Temps de lecture : 15 minutes
Organiser les corrections en classe

L’enseignant en classes élémentaires est régulièrement confronté au problème de la correction des exercices qu’il propose aux élèves. Comment faire pour que les corrections constituent un moment d’apprentissage efficace ?

S’interroger sur la correction, c’est s’intéresser à la fois aux démarches d’apprentissage, au statut de l’erreur et à l’évaluation. Le sujet est vaste, nous l’aborderons autour de quelques questions simples mais indispensables à éclaircir pour adapter les corrections au projet d’apprentissage : Pourquoi corriger ? Qu’est-ce que corriger ? Comment corriger ?

Sommaire :
1 - Pourquoi corriger ?
2 - Qu’est-ce que corriger ?
3 - Comment corriger ?


1 - Pourquoi corriger ?

Du côté de l’élève : l’exercice de correction fait partie de l’apprentissage et doit être envisagé comme un moyen d’impliquer l’élève dans son projet d’apprentissage. Apprendre à l’élève à se corriger, c’est lui apprendre à repérer dans ses productions les réussites et les difficultés rencontrées pour l’amener à percevoir ses besoins. Pour cela il est nécessaire d’aller au-delà de l’identification des erreurs pour mener un véritable travail de compréhension et d’analyse.

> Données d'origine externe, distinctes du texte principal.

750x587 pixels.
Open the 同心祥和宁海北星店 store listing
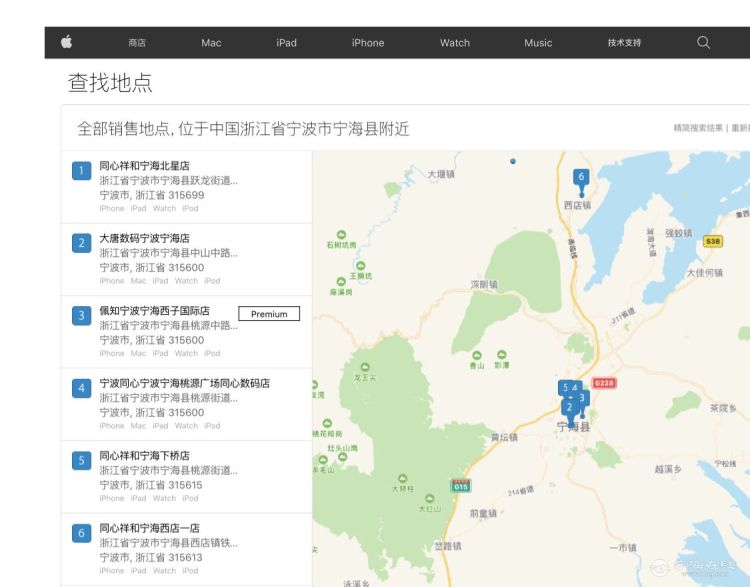click(187, 187)
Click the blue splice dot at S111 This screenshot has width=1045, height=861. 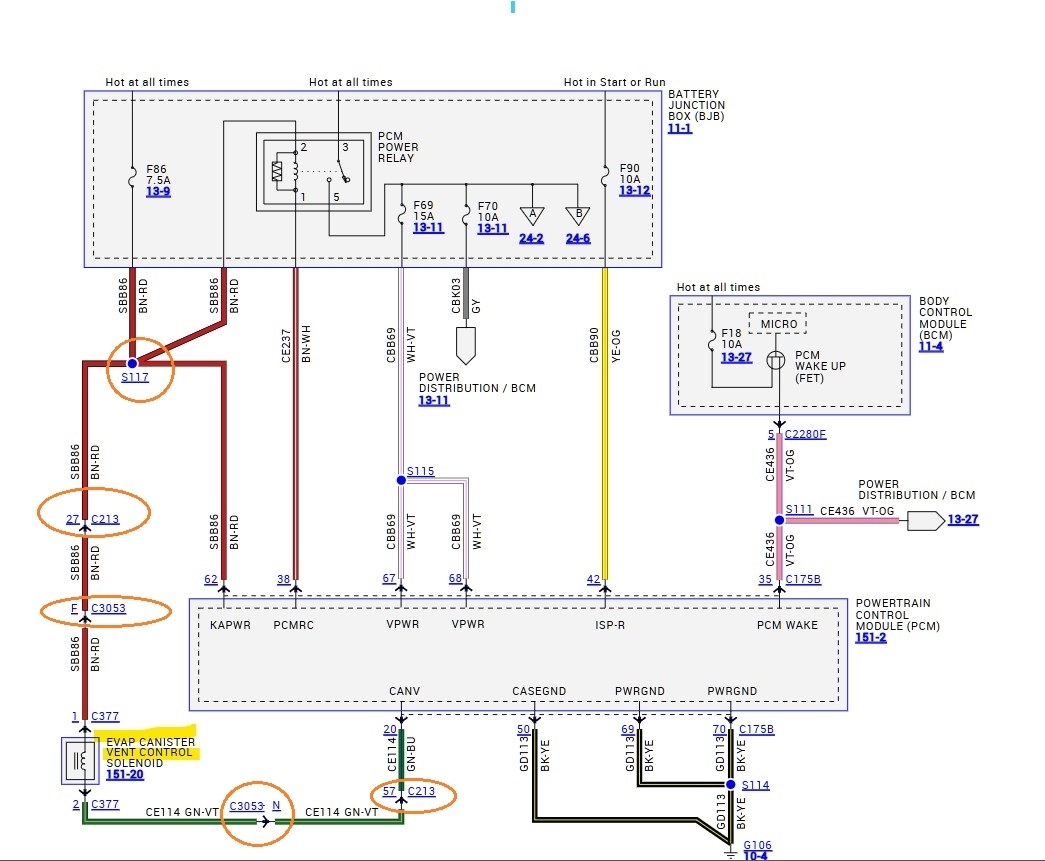tap(778, 520)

Du côté de l’enseignant : les exercices réalisés par les élèves constituent pour l’enseignant des indicateurs indispensables pour repérer le niveau de construction d’une compétence : pour ajuster son action et proposer des activités différenciées, il lui est indispensable de pouvoir relever les réussites et les erreurs de ses élèves.

2 - Qu’est-ce que corriger ?

Corriger son travail c’est continuer à apprendre : la correction est donc liée à la démarche globale d’apprentissage d’une compétence. Celle-ci conditionne le choix des exercices et nécessite une réflexion sur les consignes : comment les travailler avec les élèves pour faciliter la compréhension des exercices ?

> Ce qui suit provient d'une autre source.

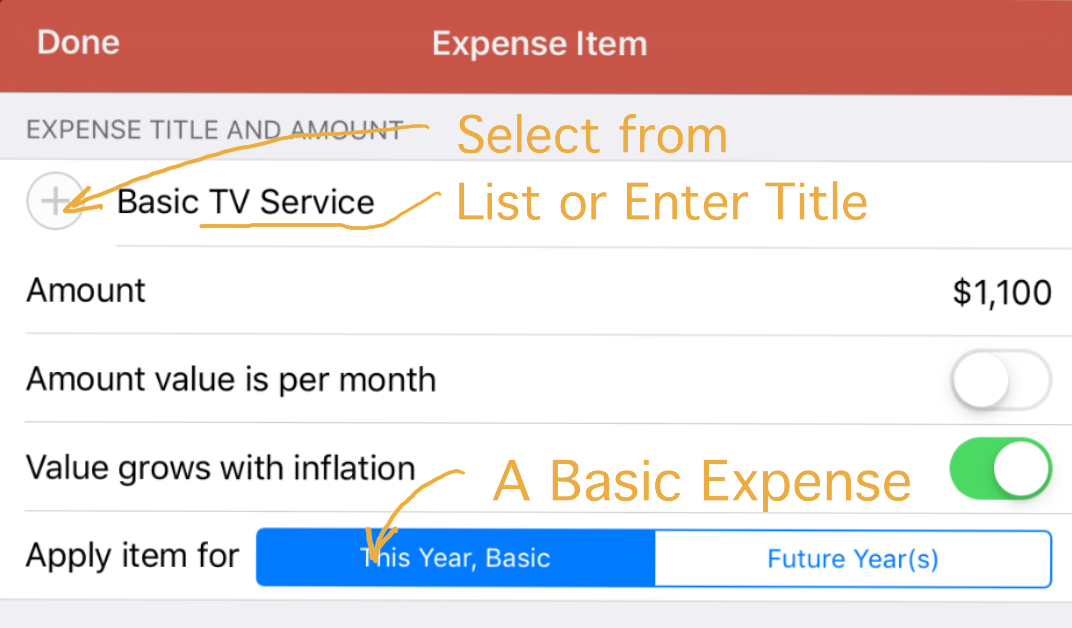Screen dimensions: 1072x628
Task: Enable the Amount value is per month switch
Action: (x=1000, y=380)
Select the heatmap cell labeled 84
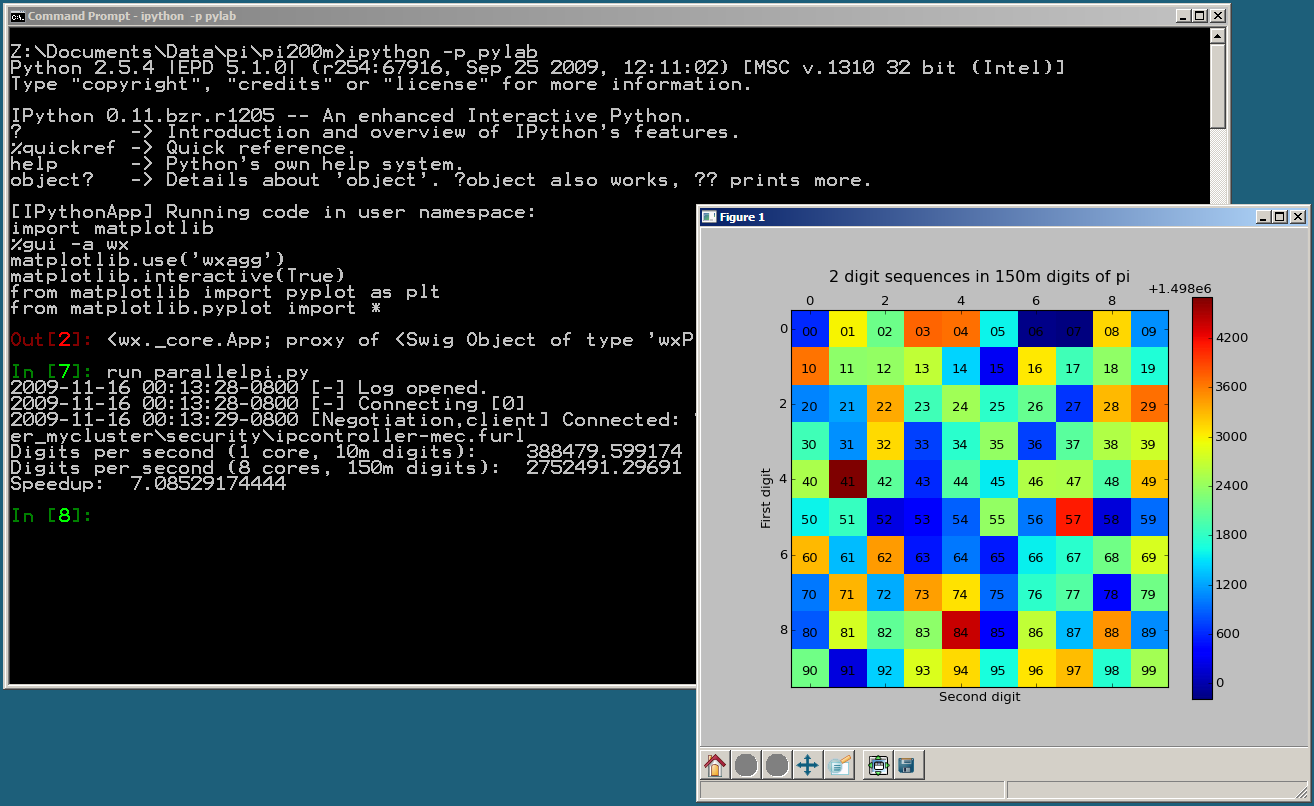 960,631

Corriger ce n’est pas uniquement vérifier l’adéquation d’une réponse à une question : la correction ne doit donc pas uniquement être centrée sur la réponse, mais proposer de revenir sur les stratégies mises en place. La correction n’est intéressante que dans la mesure où elle permet aux élèves de comprendre leurs difficultés et de construire les moyens d’y remédier. Il est donc important qu’elle les interroge.
La correction doit permettre aux élèves de s’entendre sur les réponses à apporter aux questions ou problèmes posés, d’expliquer leurs choix et de comprendre ce qui justifie « la bonne réponse ».

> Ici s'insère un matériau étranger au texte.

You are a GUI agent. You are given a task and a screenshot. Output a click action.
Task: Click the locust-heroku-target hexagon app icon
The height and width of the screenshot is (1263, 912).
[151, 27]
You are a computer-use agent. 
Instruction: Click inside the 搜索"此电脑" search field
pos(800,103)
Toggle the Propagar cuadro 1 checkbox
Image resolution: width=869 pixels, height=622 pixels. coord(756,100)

Corriger c’est pointer aussi bien les réussites que les erreurs : les réussites permettent de mesurer le degré de maîtrise d’une compétence et de donner confiance (« voilà ce que je sais déjà faire »), les erreurs permettent de repérer les besoins et d’associer l’élève à son parcours (« de quoi ai-je encore besoin ? »).
Corriger implique de refaire mais pas forcément à l’identique : corriger c’est revenir sur son travail mais aussi savoir refaire un exercice du même type.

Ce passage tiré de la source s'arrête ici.